APP下载

中国法上机动车所有权变动的规范分析

2017-01-26

法制博览 2017年7期
关键词:无权动产物权法

李 康

华东政法大学,上海 200042



中国法上机动车所有权变动的规范分析

李 康

华东政法大学,上海 200042

我国《物权法》上的公示公信原则,其主旨是为了保护社会第三人的信赖利益,从而保障交易制度安全。学者们大多数将机动车称为特殊动产或者准不动产,我国法律对机动车所有权变动也规定了一些比较特殊的制度。因此研究中国法上机动车所有权变动相关法律制度便成为一个至关重要的问题。

机动车;物权变动;登记对抗;善意取得

我国《物权法》确立了债权形式主义为主,同时债权意思主义为辅的物权变动模式。但是,这种模式并非是完全绝对的,我国法律在这一方面作出了一些特殊的规定。同时,我国《物权法》第24条确立了机动车等“特殊动产”的登记对抗主义模式。从机动车买卖的角度来看,人们从事买卖机动车行为首先会订立机动车买卖合同。但是订立买卖合同并不是机动车交易的目的,而取得机动车所有权才是交易之主旨所在。研究机动车所有权变动模式所要解决的就是在机动车买卖等行为中机动车的所有权如何发生变动以及发生什么样的变动等问题。

作业说明:
• 1. 请把机动车所有权变动一文中介于"我国《物权法》上的公示公信原"与"以及发生什么样的变动等问题。"之间的文字原样重复一遍,首尾两处都包括在内。
• 2. 按照机动车所有权变动一文,我国《物权法》第24条为机动车等"特殊动产"确立了什么模式?
• 3. 机动车所有权变动一文为什么认为研究中国法上机动车所有权变动的相关法律制度是一个至关重要的问题?
后面的这些行不必参考。

[数据集中列出的条目]
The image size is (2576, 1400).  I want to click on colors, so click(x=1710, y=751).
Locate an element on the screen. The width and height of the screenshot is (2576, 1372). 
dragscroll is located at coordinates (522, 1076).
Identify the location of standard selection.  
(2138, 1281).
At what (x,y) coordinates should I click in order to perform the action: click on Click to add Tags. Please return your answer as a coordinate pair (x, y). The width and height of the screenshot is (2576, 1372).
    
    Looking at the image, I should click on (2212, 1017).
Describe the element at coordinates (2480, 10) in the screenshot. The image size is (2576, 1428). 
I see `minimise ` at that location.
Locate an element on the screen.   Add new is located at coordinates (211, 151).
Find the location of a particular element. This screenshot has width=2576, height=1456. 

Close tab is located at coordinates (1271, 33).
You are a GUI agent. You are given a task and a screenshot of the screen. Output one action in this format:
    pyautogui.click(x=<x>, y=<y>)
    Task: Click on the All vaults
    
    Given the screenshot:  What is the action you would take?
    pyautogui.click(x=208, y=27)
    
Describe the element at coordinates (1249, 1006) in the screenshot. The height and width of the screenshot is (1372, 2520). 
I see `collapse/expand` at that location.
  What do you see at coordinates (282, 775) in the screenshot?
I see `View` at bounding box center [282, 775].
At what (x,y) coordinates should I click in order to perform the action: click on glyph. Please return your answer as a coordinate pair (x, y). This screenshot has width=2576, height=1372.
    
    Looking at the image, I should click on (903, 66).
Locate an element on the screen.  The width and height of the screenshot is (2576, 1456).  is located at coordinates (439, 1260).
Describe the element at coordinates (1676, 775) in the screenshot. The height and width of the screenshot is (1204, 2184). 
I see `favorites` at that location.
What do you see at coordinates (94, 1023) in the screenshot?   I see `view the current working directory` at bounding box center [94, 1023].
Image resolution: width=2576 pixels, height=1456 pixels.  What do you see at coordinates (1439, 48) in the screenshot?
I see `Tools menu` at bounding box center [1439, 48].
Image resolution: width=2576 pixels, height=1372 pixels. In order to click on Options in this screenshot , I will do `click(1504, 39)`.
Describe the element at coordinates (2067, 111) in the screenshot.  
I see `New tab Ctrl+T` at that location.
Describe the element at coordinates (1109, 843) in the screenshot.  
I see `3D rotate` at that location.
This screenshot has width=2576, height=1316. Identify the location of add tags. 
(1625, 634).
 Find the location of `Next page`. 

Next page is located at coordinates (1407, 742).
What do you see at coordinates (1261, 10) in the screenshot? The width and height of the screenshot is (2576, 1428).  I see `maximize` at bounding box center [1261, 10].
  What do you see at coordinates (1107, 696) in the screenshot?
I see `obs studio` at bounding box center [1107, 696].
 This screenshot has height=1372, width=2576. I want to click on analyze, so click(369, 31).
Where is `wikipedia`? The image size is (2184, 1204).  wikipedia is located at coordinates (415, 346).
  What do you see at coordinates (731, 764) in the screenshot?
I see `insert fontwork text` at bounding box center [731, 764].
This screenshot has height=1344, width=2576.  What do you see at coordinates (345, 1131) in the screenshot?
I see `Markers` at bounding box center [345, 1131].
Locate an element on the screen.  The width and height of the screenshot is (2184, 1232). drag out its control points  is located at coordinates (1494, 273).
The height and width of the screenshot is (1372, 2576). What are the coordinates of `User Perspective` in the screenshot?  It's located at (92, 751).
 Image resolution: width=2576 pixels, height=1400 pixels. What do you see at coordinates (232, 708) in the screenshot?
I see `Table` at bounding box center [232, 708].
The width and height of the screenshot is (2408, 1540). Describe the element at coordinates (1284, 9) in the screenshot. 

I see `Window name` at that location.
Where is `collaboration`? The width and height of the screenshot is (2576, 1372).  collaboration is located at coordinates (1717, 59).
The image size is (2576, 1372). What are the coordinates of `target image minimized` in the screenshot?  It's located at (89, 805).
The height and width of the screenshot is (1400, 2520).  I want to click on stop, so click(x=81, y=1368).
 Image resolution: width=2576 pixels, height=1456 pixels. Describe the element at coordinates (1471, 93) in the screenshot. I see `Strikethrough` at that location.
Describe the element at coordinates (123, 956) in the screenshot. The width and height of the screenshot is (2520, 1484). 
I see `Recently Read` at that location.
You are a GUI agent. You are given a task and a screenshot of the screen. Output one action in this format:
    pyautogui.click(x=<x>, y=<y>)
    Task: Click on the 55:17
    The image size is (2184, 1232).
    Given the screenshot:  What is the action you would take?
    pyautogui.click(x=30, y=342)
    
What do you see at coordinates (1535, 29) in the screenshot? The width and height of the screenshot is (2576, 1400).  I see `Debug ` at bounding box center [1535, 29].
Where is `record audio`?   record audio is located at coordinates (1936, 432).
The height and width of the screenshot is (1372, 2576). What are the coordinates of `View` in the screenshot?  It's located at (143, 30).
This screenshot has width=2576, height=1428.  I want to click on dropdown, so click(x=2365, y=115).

完整答案:
• 1.
我国《物权法》上的公示公信原则,其主旨是为了保护社会第三人的信赖利益,从而保障交易制度安全。学者们大多数将机动车称为特殊动产或者准不动产,我国法律对机动车所有权变动也规定了一些比较特殊的制度。因此研究中国法上机动车所有权变动相关法律制度便成为一个至关重要的问题。

机动车;物权变动;登记对抗;善意取得

我国《物权法》确立了债权形式主义为主,同时债权意思主义为辅的物权变动模式。但是,这种模式并非是完全绝对的,我国法律在这一方面作出了一些特殊的规定。同时,我国《物权法》第24条确立了机动车等“特殊动产”的登记对抗主义模式。从机动车买卖的角度来看,人们从事买卖机动车行为首先会订立机动车买卖合同。但是订立买卖合同并不是机动车交易的目的,而取得机动车所有权才是交易之主旨所在。研究机动车所有权变动模式所要解决的就是在机动车买卖等行为中机动车的所有权如何发生变动以及发生什么样的变动等问题。

• 2. 登记对抗主义模式。

• 3. 学者们大多数将机动车称为特殊动产或者准不动产,而且我国法律对机动车所有权变动规定了一些比较特殊的制度,因此研究相关法律制度便成为一个至关重要的问题。